(Dataset excerpts)
━━━━━━
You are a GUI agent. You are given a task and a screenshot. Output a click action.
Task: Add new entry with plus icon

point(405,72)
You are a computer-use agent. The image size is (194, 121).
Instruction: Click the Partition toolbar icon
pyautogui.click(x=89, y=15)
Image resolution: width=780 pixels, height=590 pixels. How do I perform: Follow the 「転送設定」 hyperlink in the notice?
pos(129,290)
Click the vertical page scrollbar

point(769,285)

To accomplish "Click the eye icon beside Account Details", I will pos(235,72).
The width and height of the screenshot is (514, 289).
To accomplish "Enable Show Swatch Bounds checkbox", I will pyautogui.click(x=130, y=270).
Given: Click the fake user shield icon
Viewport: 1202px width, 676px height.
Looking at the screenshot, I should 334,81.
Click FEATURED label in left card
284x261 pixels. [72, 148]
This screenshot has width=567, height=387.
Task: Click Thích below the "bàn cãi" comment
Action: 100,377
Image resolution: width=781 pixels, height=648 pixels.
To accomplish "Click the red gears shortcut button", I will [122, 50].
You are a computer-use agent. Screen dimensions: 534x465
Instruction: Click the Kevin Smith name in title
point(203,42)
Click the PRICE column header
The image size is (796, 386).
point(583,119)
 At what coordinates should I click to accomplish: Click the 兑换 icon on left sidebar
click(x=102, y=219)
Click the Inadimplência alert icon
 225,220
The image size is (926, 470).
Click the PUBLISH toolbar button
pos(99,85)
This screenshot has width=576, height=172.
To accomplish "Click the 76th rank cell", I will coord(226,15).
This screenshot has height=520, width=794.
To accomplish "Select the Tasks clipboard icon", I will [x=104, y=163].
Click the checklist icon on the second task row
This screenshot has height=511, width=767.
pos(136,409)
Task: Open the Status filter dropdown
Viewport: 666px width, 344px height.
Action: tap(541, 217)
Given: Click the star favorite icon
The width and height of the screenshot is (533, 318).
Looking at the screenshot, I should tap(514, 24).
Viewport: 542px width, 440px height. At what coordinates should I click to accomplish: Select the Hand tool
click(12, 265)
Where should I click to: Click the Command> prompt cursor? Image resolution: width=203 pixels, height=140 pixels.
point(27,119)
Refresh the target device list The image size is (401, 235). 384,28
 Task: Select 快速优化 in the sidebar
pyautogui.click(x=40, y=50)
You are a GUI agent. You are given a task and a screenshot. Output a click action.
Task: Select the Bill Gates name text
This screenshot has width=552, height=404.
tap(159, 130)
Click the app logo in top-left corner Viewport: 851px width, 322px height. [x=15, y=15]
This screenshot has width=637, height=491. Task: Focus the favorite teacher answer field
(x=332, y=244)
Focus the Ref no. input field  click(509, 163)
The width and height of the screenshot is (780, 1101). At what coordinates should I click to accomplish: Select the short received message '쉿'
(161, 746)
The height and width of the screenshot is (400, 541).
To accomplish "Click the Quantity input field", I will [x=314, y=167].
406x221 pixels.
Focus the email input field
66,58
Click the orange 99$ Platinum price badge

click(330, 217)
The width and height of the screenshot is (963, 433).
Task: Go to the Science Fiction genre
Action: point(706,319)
━━━━━━
● WHAT YOU ARE ASKED TO DO
The data should be copied out in full, exactly as it reads.

● ANSWER TO THIS EXERCISE
You are a GUI agent. You are given a task and a screenshot. Output a click action.
Task: Add new entry with plus icon

point(405,72)
You are a computer-use agent. The image size is (194, 121).
Instruction: Click the Partition toolbar icon
pyautogui.click(x=89, y=15)
Image resolution: width=780 pixels, height=590 pixels. How do I perform: Follow the 「転送設定」 hyperlink in the notice?
pos(129,290)
Click the vertical page scrollbar

point(769,285)

To accomplish "Click the eye icon beside Account Details", I will pos(235,72).
The width and height of the screenshot is (514, 289).
To accomplish "Enable Show Swatch Bounds checkbox", I will pyautogui.click(x=130, y=270).
Given: Click the fake user shield icon
Viewport: 1202px width, 676px height.
Looking at the screenshot, I should 334,81.
Click FEATURED label in left card
284x261 pixels. [72, 148]
This screenshot has width=567, height=387.
Task: Click Thích below the "bàn cãi" comment
Action: 100,377
Image resolution: width=781 pixels, height=648 pixels.
To accomplish "Click the red gears shortcut button", I will [122, 50].
You are a computer-use agent. Screen dimensions: 534x465
Instruction: Click the Kevin Smith name in title
point(203,42)
Click the PRICE column header
The image size is (796, 386).
point(583,119)
 At what coordinates should I click to accomplish: Click the 兑换 icon on left sidebar
click(x=102, y=219)
Click the Inadimplência alert icon
 225,220
The image size is (926, 470).
Click the PUBLISH toolbar button
pos(99,85)
This screenshot has width=576, height=172.
To accomplish "Click the 76th rank cell", I will coord(226,15).
This screenshot has height=520, width=794.
To accomplish "Select the Tasks clipboard icon", I will [x=104, y=163].
Click the checklist icon on the second task row
This screenshot has height=511, width=767.
pos(136,409)
Task: Open the Status filter dropdown
Viewport: 666px width, 344px height.
Action: tap(541, 217)
Given: Click the star favorite icon
The width and height of the screenshot is (533, 318).
Looking at the screenshot, I should tap(514, 24).
Viewport: 542px width, 440px height. At what coordinates should I click to accomplish: Select the Hand tool
click(12, 265)
Where should I click to: Click the Command> prompt cursor? Image resolution: width=203 pixels, height=140 pixels.
point(27,119)
Refresh the target device list The image size is (401, 235). 384,28
 Task: Select 快速优化 in the sidebar
pyautogui.click(x=40, y=50)
You are a GUI agent. You are given a task and a screenshot. Output a click action.
Task: Select the Bill Gates name text
This screenshot has width=552, height=404.
tap(159, 130)
Click the app logo in top-left corner Viewport: 851px width, 322px height. [x=15, y=15]
This screenshot has width=637, height=491. Task: Focus the favorite teacher answer field
(x=332, y=244)
Focus the Ref no. input field  click(509, 163)
The width and height of the screenshot is (780, 1101). At what coordinates should I click to accomplish: Select the short received message '쉿'
(161, 746)
The height and width of the screenshot is (400, 541).
To accomplish "Click the Quantity input field", I will [x=314, y=167].
406x221 pixels.
Focus the email input field
66,58
Click the orange 99$ Platinum price badge

click(330, 217)
The width and height of the screenshot is (963, 433).
Task: Go to the Science Fiction genre
Action: point(706,319)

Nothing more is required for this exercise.